▶ **PROVIDED PASSAGE**:

--------------------

For example, a savings account at a bank is guaranteed by the federal government, up to a maximum of $250,000 per depositor per institution. Since the principal is 100% guaranteed, these accounts don’t give much interest. Investors who put their cash in a savings account are more worried about keeping that money safe versus earning much on it.
High-yield savings accounts are offered by certain banks as an attempt to lure depositors to that particular company. These are typically offered by online banks that don’t have any physical branches, which is a big downfall for some folks. These accounts offer much better rates than regular savings accounts, usually in the 2-3% range. They also come with the same principal guarantee, meaning you’ll never need to worry about the security of your bank. The cash will be there.
Many people will keep their emergency fund in a high-yield savings account, a nice compromise that allows them to earn a little interest off their money while keeping it easily accessible.
Another relatively safe investment choice is bonds, which are instruments used by governments or companies to borrow money. These are secured either by specific assets or, more commonly, the general credit-worthiness of the issuer. The yield depends on the security of the issuer. An ultra-safe bond will pay around the same as a high-yield savings account, while riskier ones will offer 6-8% returns.
Real estate and stocks offer the best potential returns, but both come with a great deal of risk. Both of these asset classes tend to offer approximately 8-10% total returns annually over the long-term, but with individual years fluctuating wildly. For instance, in 2013, the S&P 500 delivered a 29.60% return. Yet just a few years before that, in 2008, that same index fell more than 38%.
These kinds of volatile returns are fine if you’re willing to hang on during downturns. The stock market will inevitably go up over time. Short-term concerns eventually become nothing but a distant memory. Just make sure to hang on and not sell at the bottom of a correction. If anything, that’s the time to buy.

--------------------

▶ **SUPPLIED ENTRIES**:
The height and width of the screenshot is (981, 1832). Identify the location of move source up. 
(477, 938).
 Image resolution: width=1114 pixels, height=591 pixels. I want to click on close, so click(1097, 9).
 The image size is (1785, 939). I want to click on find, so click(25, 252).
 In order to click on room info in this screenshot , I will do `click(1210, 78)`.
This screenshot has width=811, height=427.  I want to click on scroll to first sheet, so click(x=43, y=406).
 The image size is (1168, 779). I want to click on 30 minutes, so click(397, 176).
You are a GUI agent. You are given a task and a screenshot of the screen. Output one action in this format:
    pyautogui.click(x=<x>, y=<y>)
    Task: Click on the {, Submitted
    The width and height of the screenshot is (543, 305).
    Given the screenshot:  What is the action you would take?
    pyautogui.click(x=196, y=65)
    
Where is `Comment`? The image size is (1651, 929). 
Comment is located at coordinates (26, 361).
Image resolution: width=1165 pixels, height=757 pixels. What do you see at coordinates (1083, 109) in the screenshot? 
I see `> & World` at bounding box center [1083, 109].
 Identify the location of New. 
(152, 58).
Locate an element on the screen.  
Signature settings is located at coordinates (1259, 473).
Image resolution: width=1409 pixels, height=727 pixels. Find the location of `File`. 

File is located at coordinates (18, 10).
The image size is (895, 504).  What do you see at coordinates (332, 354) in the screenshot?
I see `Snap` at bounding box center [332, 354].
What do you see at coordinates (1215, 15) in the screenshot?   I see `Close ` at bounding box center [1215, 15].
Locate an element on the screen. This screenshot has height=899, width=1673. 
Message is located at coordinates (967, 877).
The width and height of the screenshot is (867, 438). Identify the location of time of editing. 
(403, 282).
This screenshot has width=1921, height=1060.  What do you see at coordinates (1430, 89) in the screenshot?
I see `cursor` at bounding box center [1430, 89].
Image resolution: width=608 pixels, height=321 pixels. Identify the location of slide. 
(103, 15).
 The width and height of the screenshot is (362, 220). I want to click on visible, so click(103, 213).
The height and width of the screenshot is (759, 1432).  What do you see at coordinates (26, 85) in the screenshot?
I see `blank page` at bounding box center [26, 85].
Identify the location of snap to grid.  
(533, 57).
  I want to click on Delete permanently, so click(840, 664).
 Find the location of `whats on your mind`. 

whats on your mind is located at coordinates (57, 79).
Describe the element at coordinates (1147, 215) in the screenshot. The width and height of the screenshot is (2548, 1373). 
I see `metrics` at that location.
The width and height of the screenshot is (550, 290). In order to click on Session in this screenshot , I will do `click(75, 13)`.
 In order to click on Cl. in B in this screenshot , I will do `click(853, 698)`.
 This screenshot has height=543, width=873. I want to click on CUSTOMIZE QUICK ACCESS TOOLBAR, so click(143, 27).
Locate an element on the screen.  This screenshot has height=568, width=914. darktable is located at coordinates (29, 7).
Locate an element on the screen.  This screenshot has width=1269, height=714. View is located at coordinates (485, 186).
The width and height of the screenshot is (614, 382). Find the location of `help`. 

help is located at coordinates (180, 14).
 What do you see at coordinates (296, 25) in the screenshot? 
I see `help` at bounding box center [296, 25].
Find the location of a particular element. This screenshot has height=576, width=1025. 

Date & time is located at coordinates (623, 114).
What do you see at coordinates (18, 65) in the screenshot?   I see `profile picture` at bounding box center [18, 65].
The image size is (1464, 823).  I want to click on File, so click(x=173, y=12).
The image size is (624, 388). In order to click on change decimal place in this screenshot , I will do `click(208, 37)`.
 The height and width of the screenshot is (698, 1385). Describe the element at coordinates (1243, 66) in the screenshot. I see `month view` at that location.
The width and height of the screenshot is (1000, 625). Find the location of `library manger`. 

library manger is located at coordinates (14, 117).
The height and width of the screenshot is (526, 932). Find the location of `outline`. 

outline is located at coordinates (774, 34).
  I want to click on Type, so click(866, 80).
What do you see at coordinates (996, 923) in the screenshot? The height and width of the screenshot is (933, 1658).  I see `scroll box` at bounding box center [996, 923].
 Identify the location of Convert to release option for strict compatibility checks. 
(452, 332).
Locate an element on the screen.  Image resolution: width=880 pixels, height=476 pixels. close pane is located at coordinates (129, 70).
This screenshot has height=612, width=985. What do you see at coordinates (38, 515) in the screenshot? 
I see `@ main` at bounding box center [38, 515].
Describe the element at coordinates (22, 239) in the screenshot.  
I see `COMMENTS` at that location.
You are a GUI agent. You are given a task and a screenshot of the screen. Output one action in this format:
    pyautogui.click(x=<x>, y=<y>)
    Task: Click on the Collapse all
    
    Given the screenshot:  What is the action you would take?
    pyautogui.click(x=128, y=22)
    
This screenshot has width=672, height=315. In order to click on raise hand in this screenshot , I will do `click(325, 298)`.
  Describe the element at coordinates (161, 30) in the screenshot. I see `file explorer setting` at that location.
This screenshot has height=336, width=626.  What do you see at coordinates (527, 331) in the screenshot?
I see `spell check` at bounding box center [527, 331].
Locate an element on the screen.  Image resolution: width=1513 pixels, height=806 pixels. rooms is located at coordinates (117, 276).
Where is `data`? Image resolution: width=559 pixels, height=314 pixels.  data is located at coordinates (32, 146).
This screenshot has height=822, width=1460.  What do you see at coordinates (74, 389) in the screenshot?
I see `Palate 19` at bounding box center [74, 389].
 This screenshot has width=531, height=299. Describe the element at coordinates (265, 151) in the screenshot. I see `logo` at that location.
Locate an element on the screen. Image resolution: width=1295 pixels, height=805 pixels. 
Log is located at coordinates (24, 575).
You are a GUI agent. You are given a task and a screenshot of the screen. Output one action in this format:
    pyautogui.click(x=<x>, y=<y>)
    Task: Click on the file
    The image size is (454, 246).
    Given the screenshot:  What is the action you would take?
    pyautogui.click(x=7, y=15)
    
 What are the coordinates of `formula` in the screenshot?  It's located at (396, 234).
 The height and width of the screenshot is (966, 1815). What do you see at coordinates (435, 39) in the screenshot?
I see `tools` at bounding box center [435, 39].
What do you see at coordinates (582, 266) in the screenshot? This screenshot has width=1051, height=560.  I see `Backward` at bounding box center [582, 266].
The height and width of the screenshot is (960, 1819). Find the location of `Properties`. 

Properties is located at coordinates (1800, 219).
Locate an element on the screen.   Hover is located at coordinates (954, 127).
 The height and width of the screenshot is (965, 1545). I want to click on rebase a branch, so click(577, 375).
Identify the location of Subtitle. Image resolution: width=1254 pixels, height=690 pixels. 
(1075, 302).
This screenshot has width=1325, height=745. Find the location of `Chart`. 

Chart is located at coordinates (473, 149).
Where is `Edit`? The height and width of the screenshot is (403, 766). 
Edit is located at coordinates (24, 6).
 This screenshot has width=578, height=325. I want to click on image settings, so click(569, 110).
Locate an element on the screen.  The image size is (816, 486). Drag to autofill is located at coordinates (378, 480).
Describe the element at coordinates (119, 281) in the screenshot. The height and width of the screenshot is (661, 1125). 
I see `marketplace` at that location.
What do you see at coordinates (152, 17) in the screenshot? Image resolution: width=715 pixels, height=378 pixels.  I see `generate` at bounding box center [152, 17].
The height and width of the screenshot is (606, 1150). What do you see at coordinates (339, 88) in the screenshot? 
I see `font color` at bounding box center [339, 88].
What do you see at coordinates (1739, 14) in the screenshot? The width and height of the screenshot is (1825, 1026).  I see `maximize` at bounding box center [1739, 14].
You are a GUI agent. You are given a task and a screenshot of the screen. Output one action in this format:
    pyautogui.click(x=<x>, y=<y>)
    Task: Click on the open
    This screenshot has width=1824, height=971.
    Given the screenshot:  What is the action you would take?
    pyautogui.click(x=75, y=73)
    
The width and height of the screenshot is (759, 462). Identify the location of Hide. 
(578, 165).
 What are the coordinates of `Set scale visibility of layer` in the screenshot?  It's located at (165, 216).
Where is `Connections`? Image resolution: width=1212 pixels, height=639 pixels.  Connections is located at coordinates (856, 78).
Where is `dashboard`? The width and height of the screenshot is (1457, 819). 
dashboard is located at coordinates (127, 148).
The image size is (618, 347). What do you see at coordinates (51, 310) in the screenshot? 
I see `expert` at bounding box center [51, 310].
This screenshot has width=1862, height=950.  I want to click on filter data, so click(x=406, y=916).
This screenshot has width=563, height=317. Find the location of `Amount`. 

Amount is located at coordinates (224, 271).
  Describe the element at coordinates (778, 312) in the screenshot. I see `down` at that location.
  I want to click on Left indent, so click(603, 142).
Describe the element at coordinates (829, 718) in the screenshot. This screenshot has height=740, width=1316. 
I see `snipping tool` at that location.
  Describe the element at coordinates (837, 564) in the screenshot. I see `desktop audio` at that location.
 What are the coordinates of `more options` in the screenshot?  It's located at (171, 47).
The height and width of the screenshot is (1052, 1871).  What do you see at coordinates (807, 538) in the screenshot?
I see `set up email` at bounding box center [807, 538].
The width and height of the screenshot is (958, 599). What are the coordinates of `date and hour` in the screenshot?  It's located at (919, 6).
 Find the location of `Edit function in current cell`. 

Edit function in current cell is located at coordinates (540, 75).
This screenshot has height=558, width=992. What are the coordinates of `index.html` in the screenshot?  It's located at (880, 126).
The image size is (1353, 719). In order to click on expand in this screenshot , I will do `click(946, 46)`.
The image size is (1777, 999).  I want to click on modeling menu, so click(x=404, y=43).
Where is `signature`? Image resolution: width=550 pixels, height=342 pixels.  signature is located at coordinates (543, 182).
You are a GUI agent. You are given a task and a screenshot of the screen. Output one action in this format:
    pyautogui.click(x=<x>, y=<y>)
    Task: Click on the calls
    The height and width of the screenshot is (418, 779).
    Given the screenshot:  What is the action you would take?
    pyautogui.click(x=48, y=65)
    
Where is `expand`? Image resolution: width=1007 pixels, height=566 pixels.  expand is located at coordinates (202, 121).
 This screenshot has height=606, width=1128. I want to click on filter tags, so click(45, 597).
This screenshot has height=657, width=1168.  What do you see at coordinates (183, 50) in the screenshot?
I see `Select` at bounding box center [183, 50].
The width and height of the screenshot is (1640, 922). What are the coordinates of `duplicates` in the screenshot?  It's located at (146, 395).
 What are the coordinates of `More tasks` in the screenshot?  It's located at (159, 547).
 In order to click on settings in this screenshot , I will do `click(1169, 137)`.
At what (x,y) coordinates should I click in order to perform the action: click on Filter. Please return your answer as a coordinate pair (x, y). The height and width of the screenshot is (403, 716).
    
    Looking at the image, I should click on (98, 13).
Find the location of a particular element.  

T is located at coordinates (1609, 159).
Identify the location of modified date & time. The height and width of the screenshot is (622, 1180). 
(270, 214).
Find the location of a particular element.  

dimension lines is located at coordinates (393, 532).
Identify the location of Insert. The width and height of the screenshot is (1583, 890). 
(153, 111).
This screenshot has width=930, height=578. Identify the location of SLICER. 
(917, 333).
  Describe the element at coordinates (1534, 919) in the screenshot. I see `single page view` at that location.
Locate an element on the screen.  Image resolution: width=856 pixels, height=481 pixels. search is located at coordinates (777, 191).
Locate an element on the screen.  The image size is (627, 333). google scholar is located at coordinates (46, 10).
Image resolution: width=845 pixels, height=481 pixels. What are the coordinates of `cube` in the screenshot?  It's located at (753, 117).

--------------------

▶ **WRITTEN INSTRUCTION**:
Reproduce the text on savings accounts, bonds, and stocks word for word, from start to finish.

▶ **SOLUTION**:
For example, a savings account at a bank is guaranteed by the federal government, up to a maximum of $250,000 per depositor per institution. Since the principal is 100% guaranteed, these accounts don’t give much interest. Investors who put their cash in a savings account are more worried about keeping that money safe versus earning much on it.
High-yield savings accounts are offered by certain banks as an attempt to lure depositors to that particular company. These are typically offered by online banks that don’t have any physical branches, which is a big downfall for some folks. These accounts offer much better rates than regular savings accounts, usually in the 2-3% range. They also come with the same principal guarantee, meaning you’ll never need to worry about the security of your bank. The cash will be there.
Many people will keep their emergency fund in a high-yield savings account, a nice compromise that allows them to earn a little interest off their money while keeping it easily accessible.
Another relatively safe investment choice is bonds, which are instruments used by governments or companies to borrow money. These are secured either by specific assets or, more commonly, the general credit-worthiness of the issuer. The yield depends on the security of the issuer. An ultra-safe bond will pay around the same as a high-yield savings account, while riskier ones will offer 6-8% returns.
Real estate and stocks offer the best potential returns, but both come with a great deal of risk. Both of these asset classes tend to offer approximately 8-10% total returns annually over the long-term, but with individual years fluctuating wildly. For instance, in 2013, the S&P 500 delivered a 29.60% return. Yet just a few years before that, in 2008, that same index fell more than 38%.
These kinds of volatile returns are fine if you’re willing to hang on during downturns. The stock market will inevitably go up over time. Short-term concerns eventually become nothing but a distant memory. Just make sure to hang on and not sell at the bottom of a correction. If anything, that’s the time to buy.